Rezepte

Baaders Hefeteig

45o g Linzgau-Korn Zopfmehl
15o g Milch
1 Ei
1 Würfel Hefe
½ Teelöffel Salz
65 g Zucker
7o g Butter
Gewürze: Vanille, Zitrone

Wichtig: alle Zutaten sollten Zimmertemperatur haben

Für den Hefeteig zunächst frische Hefe in lauwarmer Milch auflösen. 1 EL Zucker zufügen und umrühren. Hefelösung zugedeckt ca. 10 Minuten stehen lassen. Wenn die Hefe anfängt zu gären (Bläschenbildung) kann sie zum Mehl gegeben werden. Mehl in eine Rührschüssel geben. Salz und restl. Zucker und Gewürze zufügen. Ei und die Hefemilch unter das Mehl kneten, bis ein geschmeidiger Hefeteig entsteht. Dann die Butter so lange unter den Teig kneten, bis sie ganz aufgenommen wurde.

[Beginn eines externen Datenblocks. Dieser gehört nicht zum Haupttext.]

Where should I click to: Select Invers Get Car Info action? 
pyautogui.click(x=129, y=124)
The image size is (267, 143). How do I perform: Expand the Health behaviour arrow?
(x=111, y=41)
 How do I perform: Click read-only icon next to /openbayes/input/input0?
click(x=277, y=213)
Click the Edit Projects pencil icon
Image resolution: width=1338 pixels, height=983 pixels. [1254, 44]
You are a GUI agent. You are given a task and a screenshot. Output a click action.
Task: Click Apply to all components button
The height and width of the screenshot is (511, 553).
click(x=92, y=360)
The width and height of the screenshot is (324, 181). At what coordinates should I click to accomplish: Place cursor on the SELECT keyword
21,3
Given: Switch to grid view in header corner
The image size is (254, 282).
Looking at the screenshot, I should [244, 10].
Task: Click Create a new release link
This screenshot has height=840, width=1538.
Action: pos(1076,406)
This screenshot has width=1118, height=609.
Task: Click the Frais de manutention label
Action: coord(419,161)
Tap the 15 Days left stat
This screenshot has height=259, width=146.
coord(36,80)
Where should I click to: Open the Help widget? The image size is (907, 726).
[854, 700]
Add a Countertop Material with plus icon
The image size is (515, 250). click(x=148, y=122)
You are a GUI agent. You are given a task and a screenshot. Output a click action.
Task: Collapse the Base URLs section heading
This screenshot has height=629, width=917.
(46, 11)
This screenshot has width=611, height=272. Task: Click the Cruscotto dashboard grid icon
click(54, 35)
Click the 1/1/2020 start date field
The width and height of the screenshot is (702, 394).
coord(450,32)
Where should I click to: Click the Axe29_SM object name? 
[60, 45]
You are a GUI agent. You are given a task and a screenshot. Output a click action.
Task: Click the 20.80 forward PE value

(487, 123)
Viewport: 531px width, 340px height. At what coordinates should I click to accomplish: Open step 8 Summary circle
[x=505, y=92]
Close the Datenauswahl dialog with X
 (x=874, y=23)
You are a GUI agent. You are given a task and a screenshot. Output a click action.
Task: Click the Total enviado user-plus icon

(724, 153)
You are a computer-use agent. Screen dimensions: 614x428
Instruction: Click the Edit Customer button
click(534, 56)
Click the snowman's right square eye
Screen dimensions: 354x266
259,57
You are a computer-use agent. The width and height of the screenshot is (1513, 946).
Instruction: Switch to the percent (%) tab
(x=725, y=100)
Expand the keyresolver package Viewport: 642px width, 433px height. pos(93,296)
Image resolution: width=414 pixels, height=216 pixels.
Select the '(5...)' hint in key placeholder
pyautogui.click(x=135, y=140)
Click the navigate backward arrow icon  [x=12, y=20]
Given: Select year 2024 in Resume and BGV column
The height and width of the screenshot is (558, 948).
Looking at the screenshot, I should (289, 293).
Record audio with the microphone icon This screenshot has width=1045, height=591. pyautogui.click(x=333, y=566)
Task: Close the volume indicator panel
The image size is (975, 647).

Evtl. noch wenig Mehl oder einige Tropfen Milch zufügen, bis sich der Hefeteig locker vom Schüsselrand löst.
 Hefeteig zugedeckt bei Zimmertemperatur ruhen lassen, bis sich das Volumen verdoppelt hat.
 Backofen auf 200° vorheizen. Hefeteig noch einmal kurz durchkneten und auf einer leicht bemehlten Arbeitsfläche ausrollen bzw. formen. Das geformte Gebäck mit Eigelb bestreichen, mit einem Tuch zudecken und nochmals 20 Minuten gehen lassen - dann nochmals mit Eigelb bestreichen und mit gehobelten Mandeln oder Hagelzucker bestreuen.
 Die Menge vom Hefeteig reicht für ein Backblech - oder kann zu Zöpfen oder anderen figürlichen Gebäcken verarbeitet werden.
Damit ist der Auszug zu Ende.